§ **Required work**: Records follow. Copy every line with "computer".

§ **Supplied material**:
····················

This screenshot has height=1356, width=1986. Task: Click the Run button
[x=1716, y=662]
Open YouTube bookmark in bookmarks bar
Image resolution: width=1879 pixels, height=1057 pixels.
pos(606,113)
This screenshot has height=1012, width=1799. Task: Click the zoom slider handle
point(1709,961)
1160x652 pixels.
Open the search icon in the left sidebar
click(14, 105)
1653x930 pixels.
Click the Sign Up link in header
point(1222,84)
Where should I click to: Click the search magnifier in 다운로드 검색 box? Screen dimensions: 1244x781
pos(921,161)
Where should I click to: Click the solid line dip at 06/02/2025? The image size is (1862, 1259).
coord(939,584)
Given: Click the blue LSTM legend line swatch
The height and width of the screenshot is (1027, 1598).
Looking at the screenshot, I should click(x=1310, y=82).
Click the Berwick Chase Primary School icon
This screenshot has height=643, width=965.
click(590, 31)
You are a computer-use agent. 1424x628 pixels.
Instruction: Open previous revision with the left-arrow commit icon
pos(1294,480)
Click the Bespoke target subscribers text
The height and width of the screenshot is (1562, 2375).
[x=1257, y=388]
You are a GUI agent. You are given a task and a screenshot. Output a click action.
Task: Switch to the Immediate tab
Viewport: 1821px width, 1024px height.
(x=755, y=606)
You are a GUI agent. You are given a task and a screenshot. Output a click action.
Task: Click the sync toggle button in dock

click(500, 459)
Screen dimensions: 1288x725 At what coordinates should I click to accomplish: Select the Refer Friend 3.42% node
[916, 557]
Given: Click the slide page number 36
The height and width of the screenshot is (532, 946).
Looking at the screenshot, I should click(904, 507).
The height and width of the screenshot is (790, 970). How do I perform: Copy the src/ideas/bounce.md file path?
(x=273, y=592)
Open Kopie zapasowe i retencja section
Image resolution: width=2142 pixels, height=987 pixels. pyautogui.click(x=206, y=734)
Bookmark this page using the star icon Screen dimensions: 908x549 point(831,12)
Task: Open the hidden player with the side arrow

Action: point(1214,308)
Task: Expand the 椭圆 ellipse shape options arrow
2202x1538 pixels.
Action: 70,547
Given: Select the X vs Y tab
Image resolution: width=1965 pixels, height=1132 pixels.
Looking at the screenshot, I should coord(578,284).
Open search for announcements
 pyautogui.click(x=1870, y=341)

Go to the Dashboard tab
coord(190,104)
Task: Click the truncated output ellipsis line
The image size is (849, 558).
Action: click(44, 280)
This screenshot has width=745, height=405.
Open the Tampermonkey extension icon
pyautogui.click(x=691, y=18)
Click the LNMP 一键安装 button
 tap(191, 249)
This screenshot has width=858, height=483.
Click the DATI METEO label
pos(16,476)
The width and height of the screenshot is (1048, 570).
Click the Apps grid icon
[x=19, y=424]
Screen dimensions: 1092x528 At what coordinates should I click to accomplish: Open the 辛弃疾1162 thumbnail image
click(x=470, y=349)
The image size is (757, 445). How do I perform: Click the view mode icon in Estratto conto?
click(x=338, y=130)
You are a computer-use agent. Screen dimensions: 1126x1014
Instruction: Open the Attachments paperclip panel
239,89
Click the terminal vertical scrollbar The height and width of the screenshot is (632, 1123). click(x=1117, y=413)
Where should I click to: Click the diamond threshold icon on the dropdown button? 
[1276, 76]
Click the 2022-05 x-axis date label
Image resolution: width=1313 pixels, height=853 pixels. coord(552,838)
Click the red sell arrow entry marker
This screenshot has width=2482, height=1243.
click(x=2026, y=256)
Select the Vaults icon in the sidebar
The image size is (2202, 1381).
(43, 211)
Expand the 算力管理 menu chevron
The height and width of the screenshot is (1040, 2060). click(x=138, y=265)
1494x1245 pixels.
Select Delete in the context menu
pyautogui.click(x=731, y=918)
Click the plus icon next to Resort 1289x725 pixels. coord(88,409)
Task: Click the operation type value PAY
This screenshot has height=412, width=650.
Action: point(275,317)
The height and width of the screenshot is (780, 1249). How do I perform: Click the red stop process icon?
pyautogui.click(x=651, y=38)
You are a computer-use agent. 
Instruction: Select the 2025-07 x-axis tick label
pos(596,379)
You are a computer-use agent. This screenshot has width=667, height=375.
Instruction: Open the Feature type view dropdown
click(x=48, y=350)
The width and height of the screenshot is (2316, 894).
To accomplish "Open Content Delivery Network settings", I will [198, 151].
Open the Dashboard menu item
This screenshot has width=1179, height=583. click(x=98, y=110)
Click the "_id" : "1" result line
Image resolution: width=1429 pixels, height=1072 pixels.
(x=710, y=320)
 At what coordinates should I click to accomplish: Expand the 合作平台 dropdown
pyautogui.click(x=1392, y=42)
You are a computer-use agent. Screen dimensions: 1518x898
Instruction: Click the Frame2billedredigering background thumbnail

····················

§ **Solution for this problem**:
You are a computer-use agent. 1424x628 pixels.
You are a computer-use agent. Screen dimensions: 1126x1014
You are a computer-use agent. 
You are a computer-use agent. This screenshot has width=667, height=375.
You are a computer-use agent. Screen dimensions: 1518x898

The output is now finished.